Said one woman, “Is that a shark?”
Said another: “Has this ever happened to you before?”
And one guy, a real smart aleck, actually said: “Hey, did you know there was a fish on your foot?”

Back at the condo, my devoted wife donned gloves and tried to separate me from my piscatorial companion. She yanked, she pulled. I yelled, I cussed. Finally, we found a hacksaw, cut the fish from its fin, and proceeded to the emergency clinic. Incisions were involved. I’ll spare you the details.

“Next time,” the doctor said, “wear shoes.”

No way. It’s still not worth it.

Tuesday, June 09, 2009

Forbidden Fruit

My cousin in Miami, Edith, sent me a box big box of mangoes the other day, bless her heart. It cost her a ton in postage and I owe her big time because the box contained some of her precious Early Golds, quite possibly the best mangoes on the planet.
The way it is these days, you can go to the supermarket and find mangoes any time of year. In the fall, winter and spring, they ship them in from Mexico, Brazil or Thailand. They are passable, I suppose, better than no mangoes at all.
But anyone with real mango lust and no cousin Edith in Miami, should take a drive to Pine Island, along Charlotte Harbor.
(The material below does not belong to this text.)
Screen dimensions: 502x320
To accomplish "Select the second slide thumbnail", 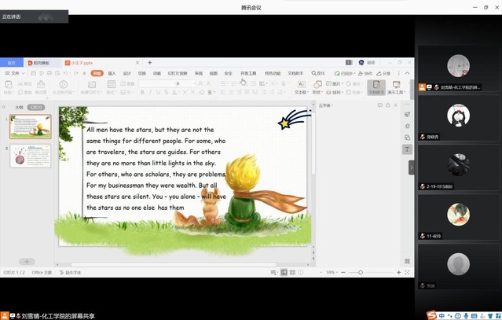I will (x=31, y=156).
It's mango heaven. You can load up with a bushel or two of the local varieties—Tommie Adkins, Hayden or, my favorite, the Valenciana—and happily sate yourself for a week or so, enjoying mangoes in all their manifestations. Mango margueritas. Mango chutney. Sliced mangoes on vanilla ice cream. Or plain old sliced mangoes with maybe a squeeze of lime juice on them.
I make my Pine Island pilgrimage every summer and I always think of Jack Floweree, who used to farm mangoes near Bokeelia. Floweree was nothing less than a mango prophet. Stop by his place – he called it the Mango Factory—and he would preach the many healthful benefits of eating mangoes and share his unflinching belief that mangoes are indeed the Forbidden Fruit of the bible.
“Mangoes have both good and evil in them,” Floweree would say. “The skin is poison to some folks and can make them break out in the hives. But the fruit is heaven itself.”
In Floweree’s version of the Book of Genesis, Eve plucked a mango from the Tree of Knowledge and offered to share it with Adam.
“You know how it is when you peel a mango. You make a mess and get mango juice all over you,” Floweree said. “That’s the way it was for ol’ Eve. She peeled that mango and when she was done she was covered in mango juice. She gave some of the fruit to Adam and he devoured it, thought it was the best thing he’d ever eaten, just had to have some more. And so ol’ Adam he started licking that mango juice off of Eve and, well, the two of them got to carrying on.
“That’s when the heavens parted, God pointed down and told Adam he had to leave the Garden of Eden,” Floweree said. “His voice boomed out: ‘Man, go!’”
Which leads us directly, with a few groans, to the very best way to eat a mango.
First, select your mango and find a sharp knife. Carry knife and mango to the bathroom. Take off all your clothes. Then get into the shower with your mango and your knife.
Slice the skin into four sections and peel it off. If, like me, you are a complete mango addict, then you will risk getting a little “poison” from the skin on your lips just so you can gnaw the fruit from the peel. Once the peel is dispatched, sit down in the shower. Hold the fruit in your hand and go at it. Let that mango juice drip where it may.
And luxuriate in the goodness.
If the heavens part and a voice booms out, “Man, go!” then you are on your own. But I suggest you go get another mango, peel it, and offer the Big Guy a slice.